● WORK REQUIRED:
From the entries below, pull out each line that contains the string "word" and copy those lines. Case matters when matching.

# # # # #

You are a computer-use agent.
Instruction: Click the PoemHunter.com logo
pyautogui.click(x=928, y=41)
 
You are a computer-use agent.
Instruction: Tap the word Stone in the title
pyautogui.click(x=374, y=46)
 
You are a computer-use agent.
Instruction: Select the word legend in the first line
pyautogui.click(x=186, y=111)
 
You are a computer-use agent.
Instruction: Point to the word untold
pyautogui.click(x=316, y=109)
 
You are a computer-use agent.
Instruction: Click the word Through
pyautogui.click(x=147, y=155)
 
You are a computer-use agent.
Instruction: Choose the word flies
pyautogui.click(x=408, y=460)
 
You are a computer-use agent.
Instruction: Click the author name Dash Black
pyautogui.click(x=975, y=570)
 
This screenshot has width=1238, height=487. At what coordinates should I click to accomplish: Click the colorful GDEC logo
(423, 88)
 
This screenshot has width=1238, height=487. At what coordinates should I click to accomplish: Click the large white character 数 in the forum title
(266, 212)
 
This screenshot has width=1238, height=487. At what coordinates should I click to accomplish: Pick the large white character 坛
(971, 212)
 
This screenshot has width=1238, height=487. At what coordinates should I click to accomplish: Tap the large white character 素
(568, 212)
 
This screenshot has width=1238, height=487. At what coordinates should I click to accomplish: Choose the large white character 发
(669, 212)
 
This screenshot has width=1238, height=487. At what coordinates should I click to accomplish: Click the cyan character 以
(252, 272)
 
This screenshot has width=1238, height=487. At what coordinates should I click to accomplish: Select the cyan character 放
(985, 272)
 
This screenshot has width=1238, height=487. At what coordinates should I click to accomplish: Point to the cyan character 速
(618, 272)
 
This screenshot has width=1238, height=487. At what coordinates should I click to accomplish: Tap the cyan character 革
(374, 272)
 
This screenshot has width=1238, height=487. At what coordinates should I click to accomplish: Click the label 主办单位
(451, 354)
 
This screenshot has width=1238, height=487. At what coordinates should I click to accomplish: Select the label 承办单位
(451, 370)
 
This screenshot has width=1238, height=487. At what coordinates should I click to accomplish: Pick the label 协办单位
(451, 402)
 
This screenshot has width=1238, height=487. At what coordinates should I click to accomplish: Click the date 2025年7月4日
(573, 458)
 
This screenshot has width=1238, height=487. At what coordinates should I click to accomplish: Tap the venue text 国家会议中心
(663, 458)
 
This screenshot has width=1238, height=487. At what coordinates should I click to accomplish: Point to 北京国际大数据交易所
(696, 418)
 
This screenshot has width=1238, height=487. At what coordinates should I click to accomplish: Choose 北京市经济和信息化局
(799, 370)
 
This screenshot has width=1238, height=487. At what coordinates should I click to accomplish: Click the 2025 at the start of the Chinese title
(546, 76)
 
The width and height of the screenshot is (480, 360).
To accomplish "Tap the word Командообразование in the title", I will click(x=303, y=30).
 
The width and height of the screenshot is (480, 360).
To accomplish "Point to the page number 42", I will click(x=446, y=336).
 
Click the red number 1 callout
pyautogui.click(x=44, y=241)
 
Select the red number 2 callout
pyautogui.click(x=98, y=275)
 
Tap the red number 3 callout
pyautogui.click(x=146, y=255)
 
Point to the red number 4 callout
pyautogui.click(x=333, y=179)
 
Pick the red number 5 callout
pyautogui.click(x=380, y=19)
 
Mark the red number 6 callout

# # # # #

● REPLY:
Instruction: Tap the word Stone in the title
Instruction: Select the word legend in the first line
Instruction: Point to the word untold
Instruction: Click the word Through
Instruction: Choose the word flies
To accomplish "Tap the word Командообразование in the title", I will click(x=303, y=30).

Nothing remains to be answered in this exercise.